Could anyone give me any insight into figuring out which c-dilution I'm working with in my splashed/tricolor lines?

Would breeding splash to splash or tricolor to tricolor give me any hints as to which dilution I have?

I'm currently working with a Choc. Tricolor buck and doe and a Black splashed buck and Black and Blue splashed does.

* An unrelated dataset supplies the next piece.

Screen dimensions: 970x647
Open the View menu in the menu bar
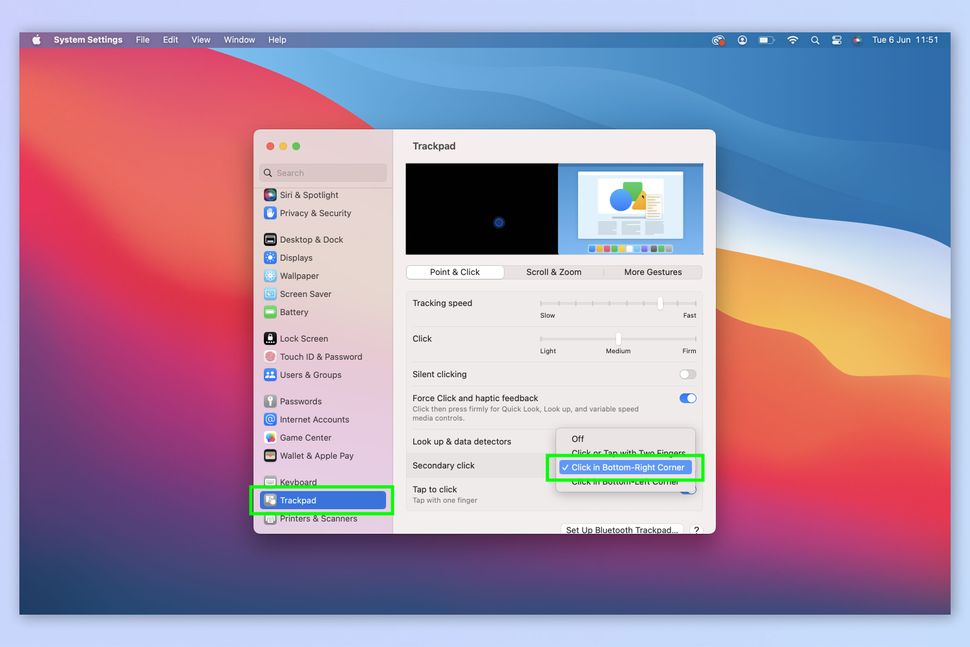[x=200, y=40]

So far I've produced black, chocolate and blue babies in both splashed and tricolor by breeding splash to tricolor only.

The only thing I know about the line is it was line bred from an original cross of a "silver" buck to a chocolate Tri doe.

If anyone could give me any suggestions how to proceed I'd greatly appreciate it!


----------



## m137b (Sep 22, 2010)

Do they have red or black eyes, points or no points, and what shade is the dilute color?


----------



## SarahY (Nov 6, 2008)

How to ID c-dilutes (based on a/a, agouti A/* based versions look much the same, just a bit weaker and streaky):

Light red eyes, pale dilute colour, brown points = Himalayan c/ch
Dark red eyes, yellowy beige dilute colour, brown points = Siamese ch/ch
Black eyes, pale dilute colour, no points = black eyed cream c/ce (also called ivory or bone)
Black eyes, yellowy beige to light coffee colour, no points = stone ce/ce (also called beige)
Black eyes, yellowy beige to light coffee colour, brown points = black eyed Siamese ce/ch (also called colourpoint beige)
Black eyes, brown dilute, dark brown points = Burmese ch/cch (also called sable Siamese)
Black eyes, brown dilute, no points = a few possible unnamed combinations like c/cch or ce/cch.

If you want to know for sure I would suggest a test breeding to pink eyed white c/c as all of those would produce different results if bred to a PEW:

Himalayan splashed/tri x PEW = PEW and Himalayan splashed
Siamese splashed/tri x PEW = Himalayan splashed
Cream splashed/tri x PEW = PEW and cream splashed
Stone splashed/tri x PEW = cream splashed
Black Eyed Siamese splashed/tri x PEW = cream and Himalayan splashed
Burmese splashed/tri x PEW = Himalayan and 'brown' (c/cch) splashed
Brown (c/cch) splashed/tri x PEW = PEW and brown splashed
Brown (ce/cch) splashed/tri x PEW = cream and brown splashed.

Hope this helps


----------



## Kingnoel (Apr 23, 2011)

SarahY, that does help. Moustress had suggested some outcrosses as being useful also. Now if I could just get my hands on a nice typey PEW. If I had to guess I'd say stone, I see no points and the base (diluted color, right m137b?) in the splashes seems closest to beige/light coffee. I'm also getting a lot of light coffee colors in the Choc. Tricolors if that's any indication.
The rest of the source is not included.